Historicist: “Room At The Top”

An Oshawa native scores the men's world figure skating championship by landing the sport's first triple lutz.

At centre ice, waiting for his music cue, Donald Jackson took a deep breath and mentally prepared himself for his figure skating routine. A standing-room-only crowd of over 18,000 spectators at Prague’s Julius Fučík Sports Hall looked on and ABC-TV cameras captured the action of the 1962 World Figure Skating Championships for a North American audience.

Going into this, the free skating program, the 22-year-old Oshawa native trailed 45.8 points behind the leader, hometown favourite and Olympic silver medallist Karol Divin. The Czechoslovakian had already skated that evening—March 15, 1962—and done well enough that his victory seemed all but assured.
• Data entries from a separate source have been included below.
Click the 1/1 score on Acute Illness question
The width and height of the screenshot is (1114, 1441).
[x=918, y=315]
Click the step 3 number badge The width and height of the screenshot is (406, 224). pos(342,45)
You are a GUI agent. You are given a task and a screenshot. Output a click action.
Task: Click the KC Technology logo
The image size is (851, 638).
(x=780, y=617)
As quoted in George Gross’ Donald Jackson: King of Blades (Queen City Publishing, 1977), sportscaster Jim McKay explained the situation to television viewers at home:

Karol Divin is leading. If Jackson can give one of the great performances, well, I should say of all time, he can win—otherwise he cannot. As a matter of fact, looking at our unofficial figures here, it looks as if Jackson would have to have marks of either 5.9 or 6.0, which is perfection, from almost every judge in order to have even a chance of catching Divin. It’s almost impossible.

Knowing that even a brilliant performance might not be enough to make up the deficit and become the first Canadian to win the men’s world figure skating title, Jackson planned to cap it with a perfectly executed triple lutz—a jump that had never been seen in a competition anywhere.
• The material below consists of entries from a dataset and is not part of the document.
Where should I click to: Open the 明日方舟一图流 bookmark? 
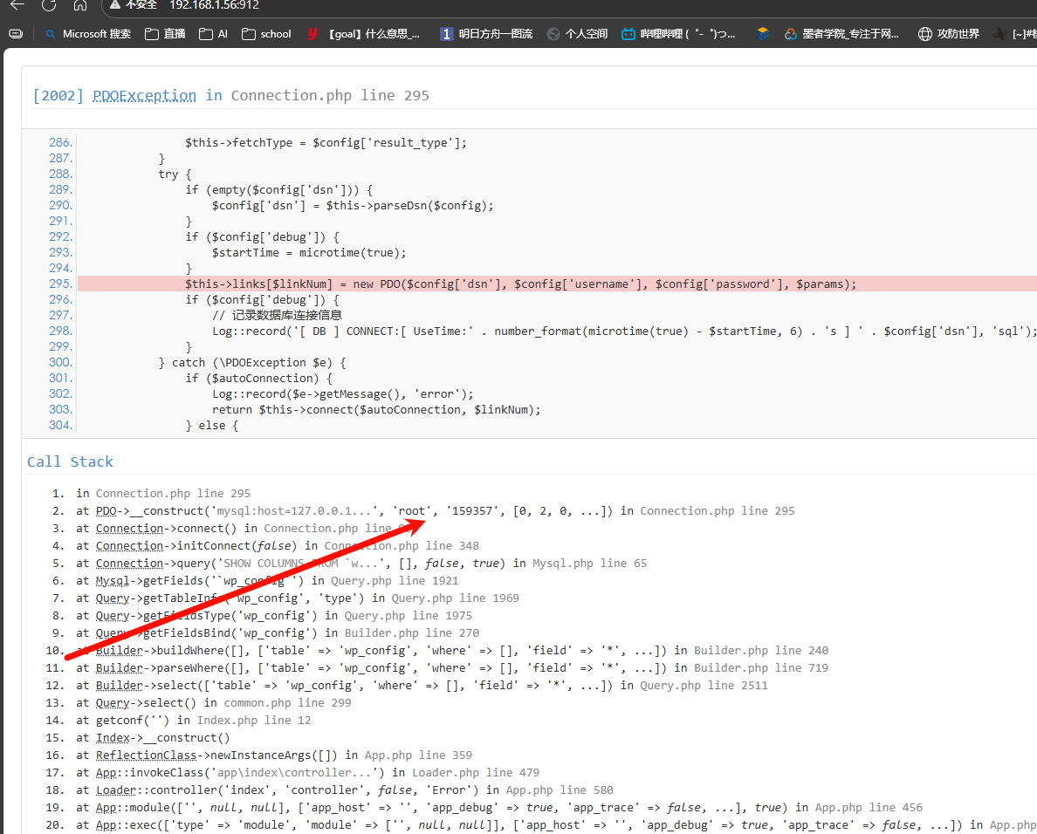point(486,34)
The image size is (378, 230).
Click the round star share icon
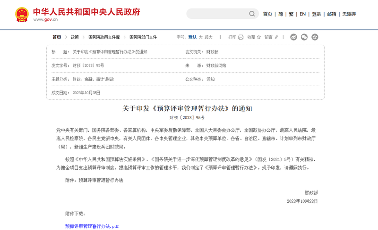click(315, 37)
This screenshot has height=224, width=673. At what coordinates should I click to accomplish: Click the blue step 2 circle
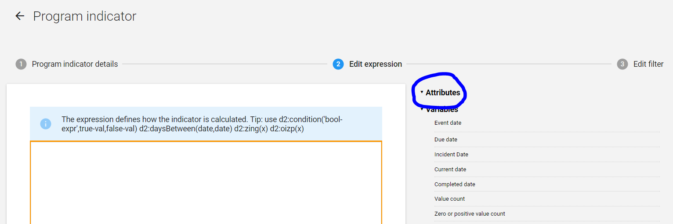pos(338,64)
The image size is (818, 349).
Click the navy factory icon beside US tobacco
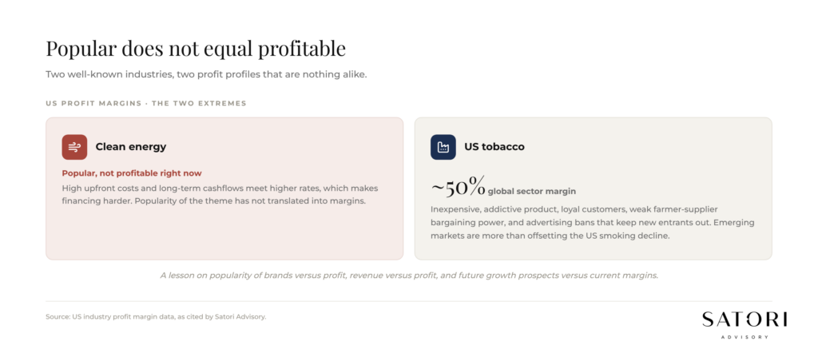pos(443,147)
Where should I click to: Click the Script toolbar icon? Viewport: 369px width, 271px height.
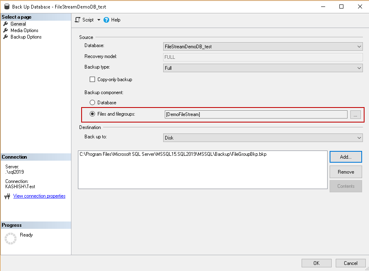click(78, 20)
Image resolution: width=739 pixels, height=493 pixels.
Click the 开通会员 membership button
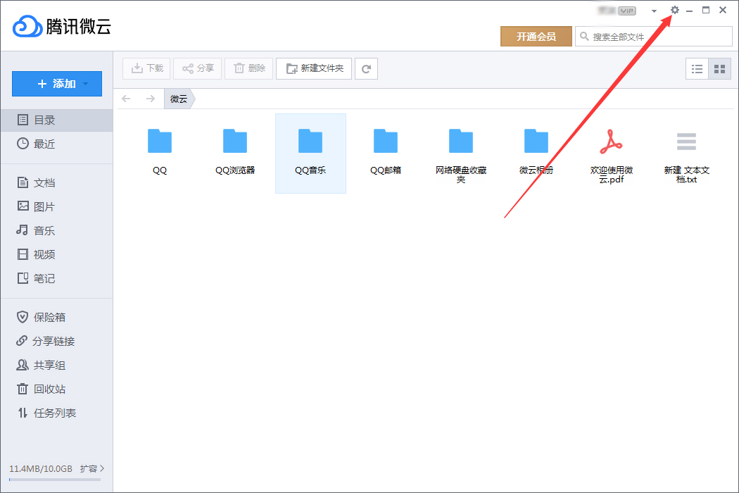tap(536, 35)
Shortly before, just after a warm-up skate, coach Sheldon Galbraith joined his skating star in the locker room. He found Jackson riveted to flickering images on the locker room wall from a miniature eight-millimetre projector, film of his previous performances of this day’s routine. Silently, he worked through the timing and movement of each element of the routine in his head. Today’s skate would be the culmination of all his years of experience as a competitive skater.

Donald Jackson had gotten interested in figure skating as a child after being impressed by Don Tobin, whom the family had seen star in the Barbara Ann Scott Skating Show at Maple Leaf Gardens. As an eight-year-old, he was enrolled in lessons at the Oshawa Skating Club. With group and private lessons, his talent was recognized early and fostered. Oshawa coach and former international champion for Hungary, Ede Király, who started working with a 10-year-old Jackson, was convinced his pupil could achieve international success. (Above left: cover image of George Gross’ Donald Jackson: King of Blades [Queen City Publishing, 1977].)

Jackson was precociously talented and a quick study. He would watch closely as the coach demonstrated a move, visualize it, and replicate the movement almost immediately. He quickly learned the jumps that Király taught him. Although his expressive talent and athleticism were undeniable, he struggled initially to pass school figures exams necessary to step up to national and international-level competitions. This forced him to concentrate on skating fundamentals.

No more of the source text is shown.